With M.v+row-major (or v.M+col-major), you get to have your cake and eat it too in this regard. It also happens to have the storage layout that C programmers would expect. And GL ES kills all of the builtin “build matrix” GL functions so every GL->GL ES port needs to go over all code that handles matrices anyway.

The programmable pipeline of D3D8+ (and D3D10+ in general) sidesteps this issue completely by not having any preference one way or the other, and no API functions that directly take matrices. The D3DX matrix functions and some of the samples still assume “D3D classic” v.M+row-major, but neither are part of the actual D3D API.

setting the notational issue aside, I do want to react to “GL ES has picked M.v+col-major”. GL ES 2.0 has picked col-major. You picked M.v (in your shader code!).
That was my point. If you do v.M, and compute M accordingly, you get back your 4×3 savings (that I did mention as “dot4 matrix multiplies”. I did get the point about the saving. I’ve coded it in the past).

But yeah, if you want to write M.v, and still keep the 4×3 saving, GLES 2.0 did not get the right default. Then again, the other default would kill the m[2] performance (unless you start modifying the glsl es spec as well, so that m[2] is not the 3rd column as it is right now). That’s a nasty can of worms too.

4. Does the row -vs column issue make any difference for 4×4 by 4×4 matrix multiplies? Most pre SSE4.1 (dpps) examples I’ve seen seem to assume column major format and perform 4 matrix x vector (each a 4x mul-add) multiplies.

Would this change if all your matrices where row major?

• Matrix multiplication C=A*B of A=(a_ij), B=(b_ij), C=(c_ij) is

```  c_ij = sum_k a_ik * b_kj
```

If you store in column-major, you want to factor this as

```  c_Xj = sum_k a_Xk * b_kj
```

where c_X0, c_X1 etc. are the column vectors of C – i.e. the columns of C are computed as linear combinations of the columns of a, weighted by the elements of b. If you store in row-major, you instead prefer

```  c_iX = sum_k a_ik * b_kX
```

which computes the rows of C as linear combinations of the rows of B, weighted by the elements of a. Either way works fine, has the exact same operation count, and doesn’t require any dot-product instructions. Does that answer your question?

• I get it – so the same “multiply-add” sequence works if A,B are column major or row major Mat4 inputs – with the output C being in the same “format”. This is because we’re either processing rows or columns with the same SIMD goodness….

• Not quite the same – the roles of A and B are reversed between the two methods – but yeah.

• Oh sure – we’d post-multiply were we’d pre-multiply and vice-versa. Now all we need is a the proper fmadd in AVX 2: http://en.wikipedia.org/wiki/FMA_instruction_set

Thanks!

Dot product for 4×4 matrix-vector mul is slower on simd architecture.

Amd radeon cards have simd units

Also introduces consistency between your vector object data store and matrix.

That’s just one reason.

• Feel free to look at the publically documented shader ISAs for AMD GCN or the older TeraScale (VLIW4/5) architectures, or at disassembled shader binary code. :)

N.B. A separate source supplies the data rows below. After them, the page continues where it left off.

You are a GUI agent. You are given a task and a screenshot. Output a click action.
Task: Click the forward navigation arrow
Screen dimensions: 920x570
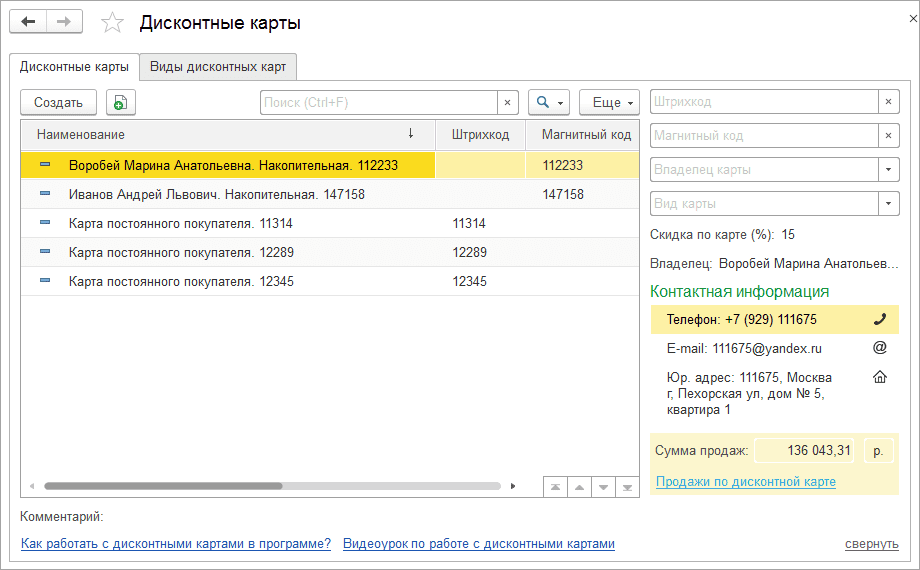[63, 22]
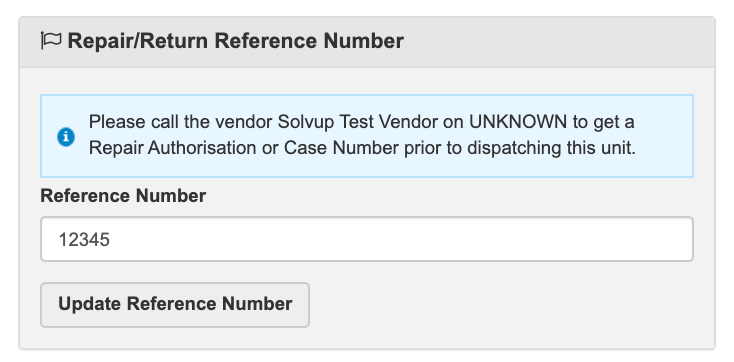Place cursor on the 12345 value
Viewport: 734px width, 362px height.
point(84,239)
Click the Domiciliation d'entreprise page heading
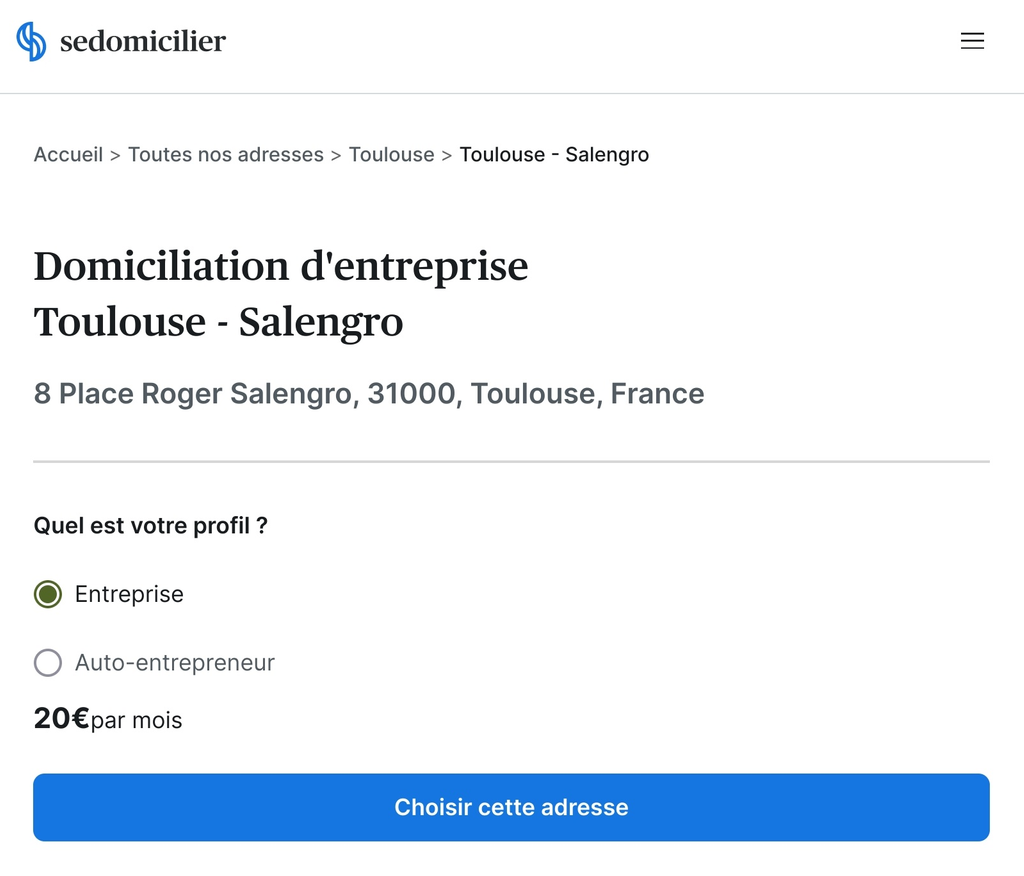 point(281,294)
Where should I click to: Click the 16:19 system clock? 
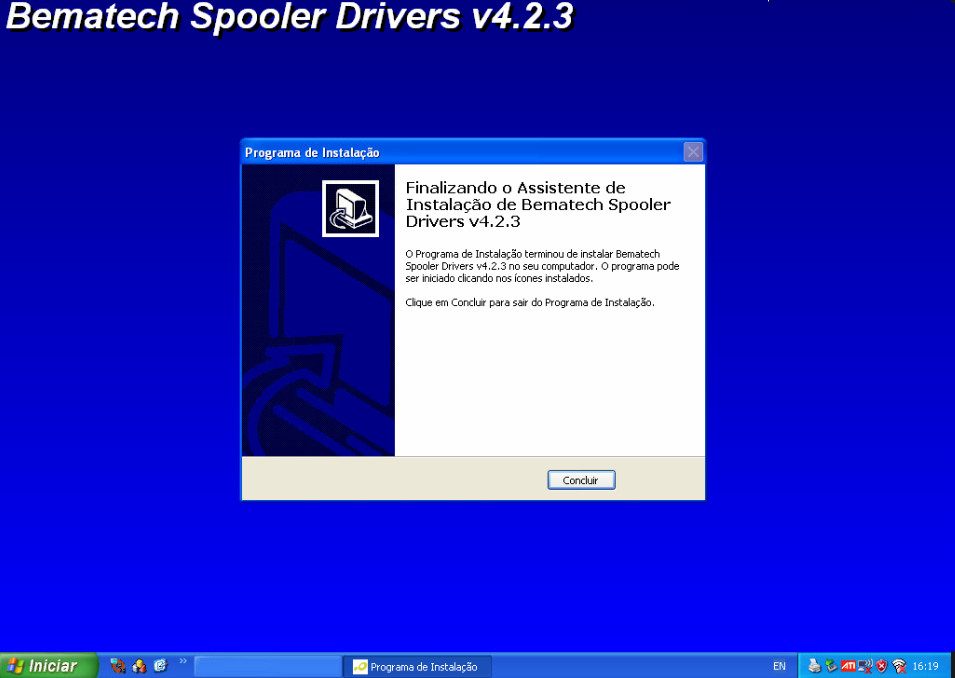coord(925,666)
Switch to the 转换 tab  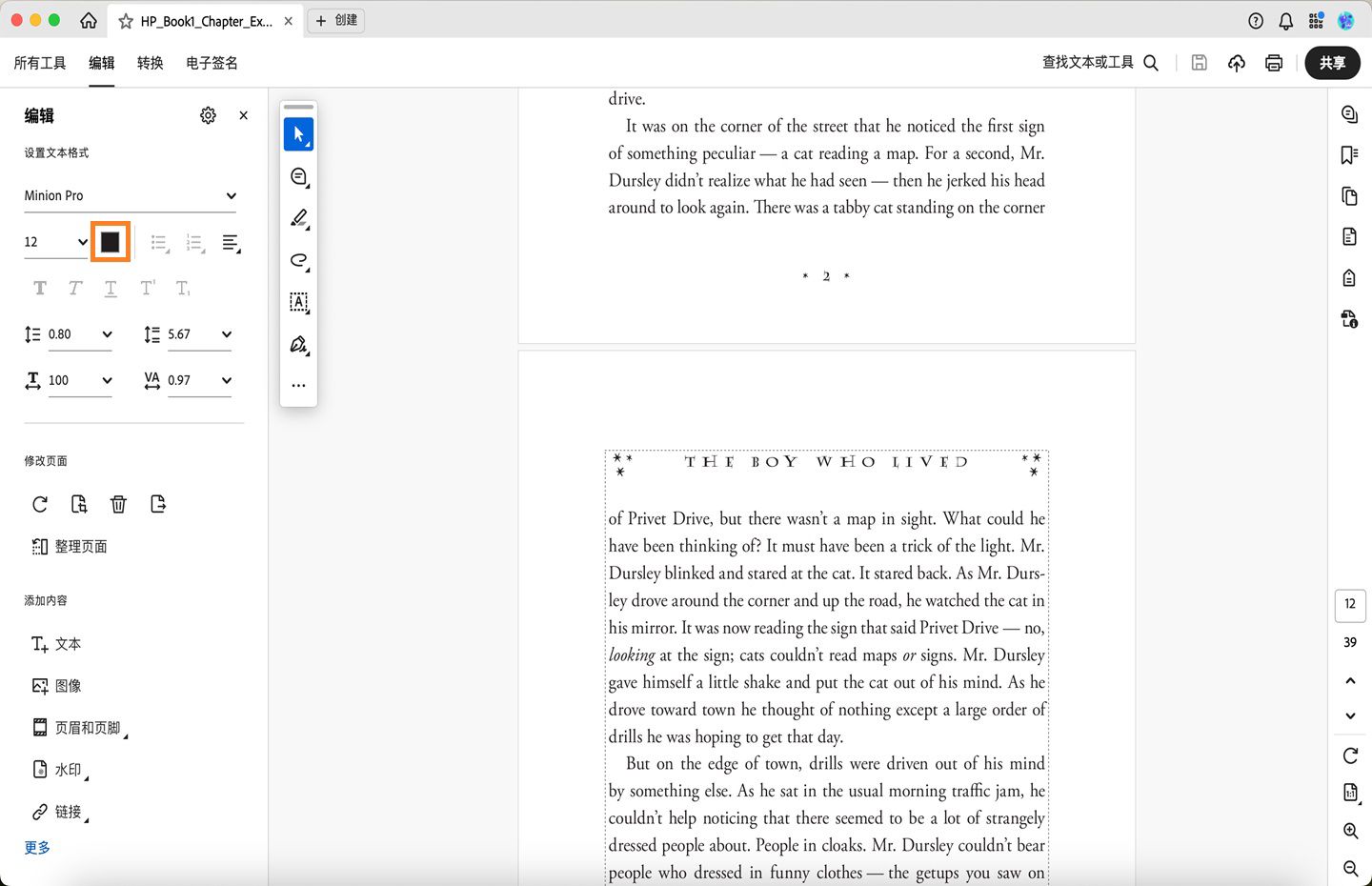coord(150,63)
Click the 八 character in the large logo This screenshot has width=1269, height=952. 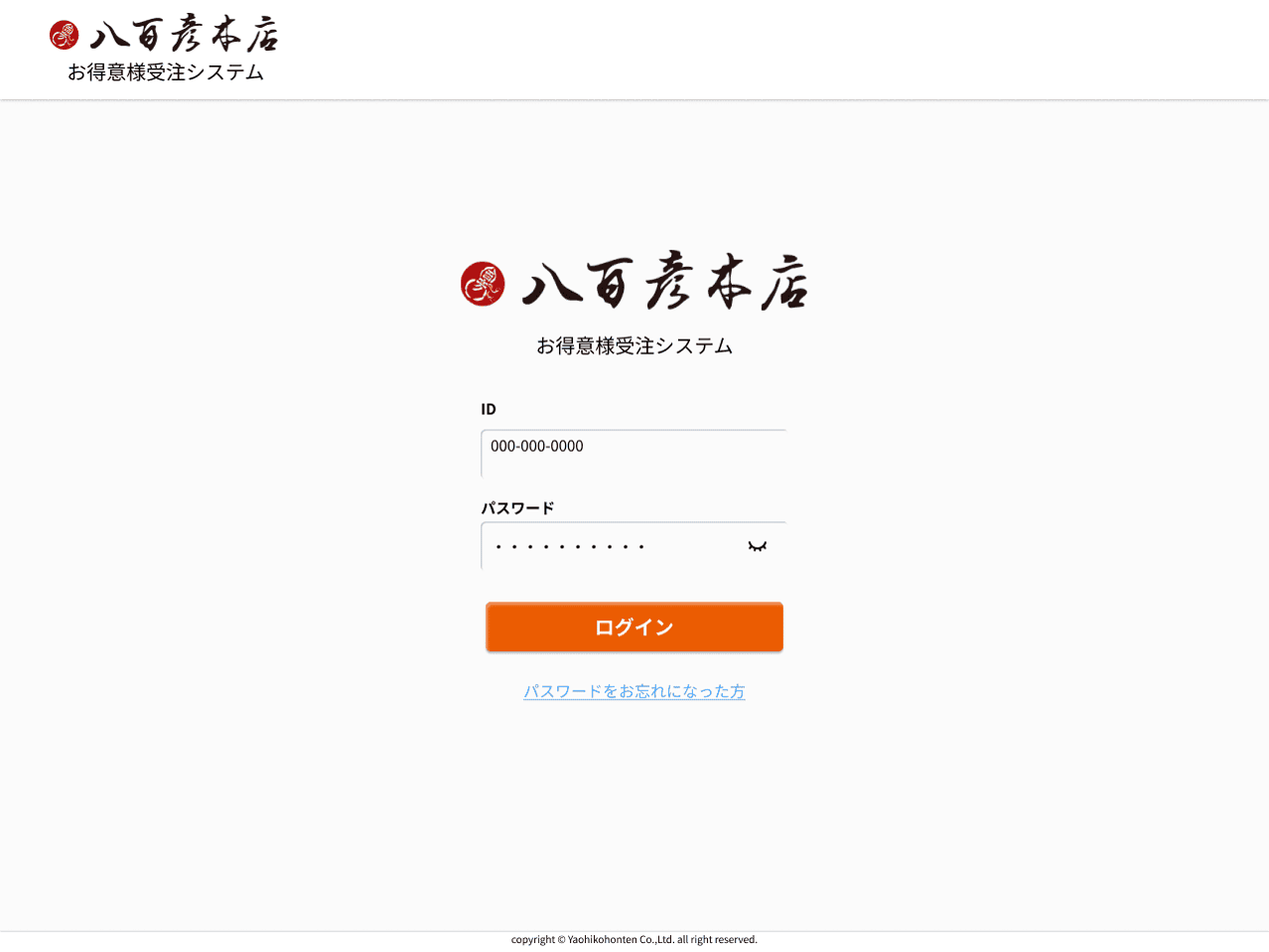click(552, 282)
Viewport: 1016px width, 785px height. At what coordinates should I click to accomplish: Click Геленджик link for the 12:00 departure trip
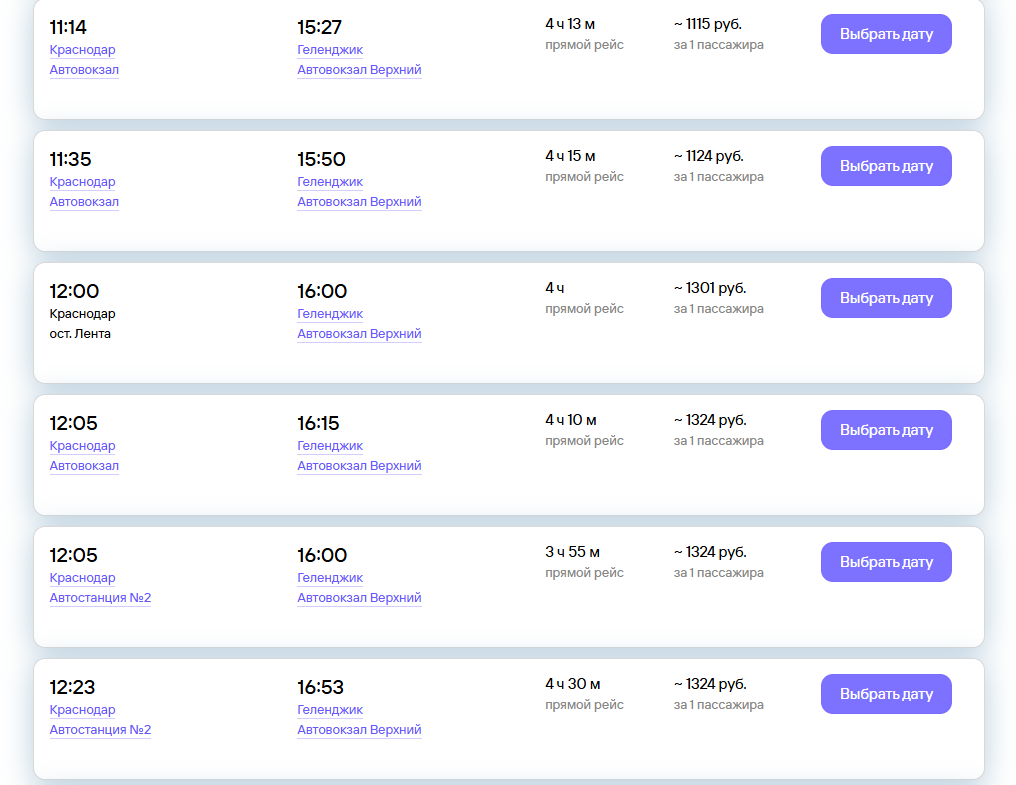click(330, 314)
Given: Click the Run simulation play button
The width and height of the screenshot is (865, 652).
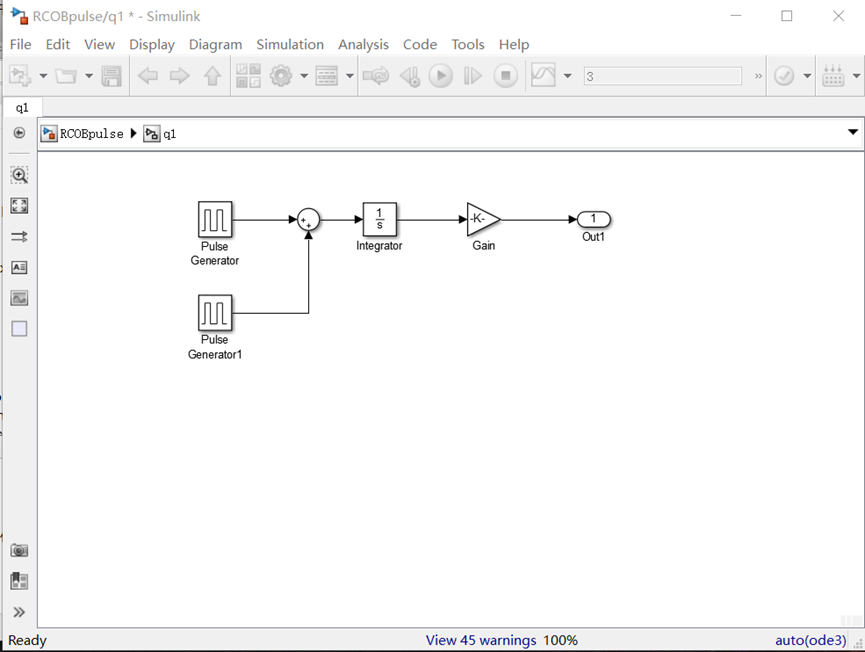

GCN instructions are “scalar” (but across 64 vertices, fragments, …) so it’s all multiply-adds no matter what and the only thing that changes between the two layouts is the addresses the vaues get loaded from. TeraScale has X/Y/Z/W (X/Y/Z/W/T for VLIW5) *pipes* with various banking restrictions on register file and constant buffer access, but each of the 4 (5) pipes gets a separate instruction each cycle (although some of them internally forward between the pipes, including the dot product instructions that exist in that architecture). Either way, both MUL/MAD style matrix*vector multiplies and dot product-style variants have the exact same throughput on TeraScale.